Pillet, reformer of foreign language teaching methods, dies at age 82
Roger Pillet, an innovative educator and scholar of the French language, died Monday, May 29, at his home in Chicago. He was 82.
Pillet, Professor Emeritus in Education and Romance Languages & Literatures, was a dedicated reformer of foreign language teaching methods. Directed by his belief that young students could benefit by learning to speak a foreign language and that they would enjoy doing so, Pillet dedicated much of his career to the development of methods that would facilitate language instruction for children.
A scholar as well as an educator, his many publications include textbooks, journal articles and classroom materials for teaching French to elementary schoolchildren.

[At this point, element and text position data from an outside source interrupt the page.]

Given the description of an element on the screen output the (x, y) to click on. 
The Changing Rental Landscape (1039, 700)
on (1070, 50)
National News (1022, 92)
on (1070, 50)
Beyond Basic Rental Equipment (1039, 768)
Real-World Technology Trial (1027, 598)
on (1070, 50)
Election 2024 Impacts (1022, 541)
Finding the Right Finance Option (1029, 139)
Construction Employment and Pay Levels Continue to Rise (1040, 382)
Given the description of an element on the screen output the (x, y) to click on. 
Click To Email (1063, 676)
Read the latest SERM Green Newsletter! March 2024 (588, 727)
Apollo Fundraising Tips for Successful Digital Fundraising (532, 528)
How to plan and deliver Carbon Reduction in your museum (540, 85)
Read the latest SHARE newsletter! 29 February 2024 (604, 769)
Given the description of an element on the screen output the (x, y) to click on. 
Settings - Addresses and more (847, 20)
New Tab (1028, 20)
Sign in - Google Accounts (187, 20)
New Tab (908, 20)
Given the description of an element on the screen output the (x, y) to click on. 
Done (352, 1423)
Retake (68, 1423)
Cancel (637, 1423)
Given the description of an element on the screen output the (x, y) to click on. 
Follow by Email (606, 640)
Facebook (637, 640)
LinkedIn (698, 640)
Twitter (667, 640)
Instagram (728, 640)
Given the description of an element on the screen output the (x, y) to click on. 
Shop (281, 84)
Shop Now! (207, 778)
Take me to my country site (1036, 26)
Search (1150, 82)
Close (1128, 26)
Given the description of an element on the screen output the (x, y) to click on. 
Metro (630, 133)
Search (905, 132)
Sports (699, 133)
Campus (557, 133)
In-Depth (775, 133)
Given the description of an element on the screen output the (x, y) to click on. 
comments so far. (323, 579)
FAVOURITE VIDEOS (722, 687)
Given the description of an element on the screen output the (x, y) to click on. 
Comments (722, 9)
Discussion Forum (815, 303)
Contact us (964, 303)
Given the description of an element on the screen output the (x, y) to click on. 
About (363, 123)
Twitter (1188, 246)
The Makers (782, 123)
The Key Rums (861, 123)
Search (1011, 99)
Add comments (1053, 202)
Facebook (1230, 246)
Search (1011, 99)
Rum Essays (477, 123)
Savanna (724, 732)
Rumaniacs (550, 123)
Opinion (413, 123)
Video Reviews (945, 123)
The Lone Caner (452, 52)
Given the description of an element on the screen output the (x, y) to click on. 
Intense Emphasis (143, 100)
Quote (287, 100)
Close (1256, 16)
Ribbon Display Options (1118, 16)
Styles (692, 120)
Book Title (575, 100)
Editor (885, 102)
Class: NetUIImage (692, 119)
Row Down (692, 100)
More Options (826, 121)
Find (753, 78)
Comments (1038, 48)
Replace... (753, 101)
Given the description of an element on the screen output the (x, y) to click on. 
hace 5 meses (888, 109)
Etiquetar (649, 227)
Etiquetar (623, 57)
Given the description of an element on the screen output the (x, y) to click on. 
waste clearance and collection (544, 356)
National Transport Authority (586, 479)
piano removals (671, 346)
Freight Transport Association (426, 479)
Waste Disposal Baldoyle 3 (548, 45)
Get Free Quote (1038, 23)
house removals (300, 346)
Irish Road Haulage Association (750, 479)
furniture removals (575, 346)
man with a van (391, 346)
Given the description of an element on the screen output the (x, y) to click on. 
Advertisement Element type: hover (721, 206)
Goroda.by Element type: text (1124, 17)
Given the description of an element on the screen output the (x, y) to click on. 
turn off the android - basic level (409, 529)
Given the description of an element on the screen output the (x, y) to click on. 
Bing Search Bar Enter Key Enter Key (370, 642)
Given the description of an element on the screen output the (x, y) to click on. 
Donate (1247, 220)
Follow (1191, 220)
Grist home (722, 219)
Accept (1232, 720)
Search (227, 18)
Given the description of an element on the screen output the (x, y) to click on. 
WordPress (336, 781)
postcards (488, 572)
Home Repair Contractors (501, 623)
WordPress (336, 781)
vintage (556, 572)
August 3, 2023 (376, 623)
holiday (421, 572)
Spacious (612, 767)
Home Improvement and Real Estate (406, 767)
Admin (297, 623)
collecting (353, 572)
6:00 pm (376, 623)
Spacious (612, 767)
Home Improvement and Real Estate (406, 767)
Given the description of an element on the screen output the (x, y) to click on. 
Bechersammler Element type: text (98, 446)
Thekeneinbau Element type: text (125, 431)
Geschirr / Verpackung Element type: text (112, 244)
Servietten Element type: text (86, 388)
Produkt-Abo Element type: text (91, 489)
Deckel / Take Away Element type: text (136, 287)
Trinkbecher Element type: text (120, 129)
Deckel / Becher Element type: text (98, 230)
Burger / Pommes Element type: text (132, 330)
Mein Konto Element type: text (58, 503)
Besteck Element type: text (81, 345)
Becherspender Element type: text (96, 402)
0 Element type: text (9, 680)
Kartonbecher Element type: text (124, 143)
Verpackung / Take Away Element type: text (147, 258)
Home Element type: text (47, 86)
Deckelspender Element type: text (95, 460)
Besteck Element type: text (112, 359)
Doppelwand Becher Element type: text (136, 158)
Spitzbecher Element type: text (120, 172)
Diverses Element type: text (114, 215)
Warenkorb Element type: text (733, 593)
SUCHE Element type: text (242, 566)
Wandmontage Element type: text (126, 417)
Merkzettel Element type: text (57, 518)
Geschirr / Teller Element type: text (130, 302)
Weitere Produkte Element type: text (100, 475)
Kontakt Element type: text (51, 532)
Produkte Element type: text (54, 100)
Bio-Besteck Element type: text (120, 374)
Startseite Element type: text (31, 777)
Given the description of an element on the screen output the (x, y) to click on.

EN CLASSE, a series of 20 filmstrips and records Pillet developed in 1961 as an introduction to French for first-graders, remains one of his best-remembered contributions to the new curriculum he helped establish. The filmstrips, which feature dolls in situations familiar to young children, emphasize speaking and student participation through songs and captivating illustrations. Schoolchildren around the country still read his 1965 French classic, Andre Fran¨ois Villeneuve, a storybook that features a puppy dog prince who meets a demoiselle, a French poodle named Michelle.
In 1971, Pillet was named a Chevalier in the Order of the Palmes Academiques by the French government to honor his promotion of French culture.
Pillet was a teacher of teachers. He made a serious contribution to the discipline of foreign language instruction, recalled Peter Dembowski, Distinguished Service Professor Emeritus of French in Romance Languages & Literatures.
We all remember him with the greatest admiration and affection, said Philip Jackson, the David Lee Shillinglaw Distinguished Service Professor Emeritus in Education and Psychology. Jackson, a former Chairman of Education, said Pillet was a superb teacher who was much beloved by his students.
Born in Lyons, France, Pillet received his B.A. in 1939 and his M.A. in 1940 from the University of Missouri. After receiving his Ph.D. from Northwestern University in 1955, he began a position as an Instructor in the College and at the Laboratory Schools at Chicago. He continued his work at the University until 1983, when he accepted emeritus status.
Pillet, a gifted tenor, was a soloist with the Rockefeller Chapel Choir and performed in many area churches and music venues.
His wife, Etiennette Pillet; his children, David Pillet, Diana Lear, Danica Polite, Stephen Hurley and Lionelle Elsesser; and his sisters, Yvette Keeling and Suzanne Lee, survive him. He was the grandfather of nine and the great-grandfather of three.
Services will be private. In lieu of flowers, memorials may be made to Rockhurst High School in Kansas City, Mo., or to the University of Missouri, Columbia.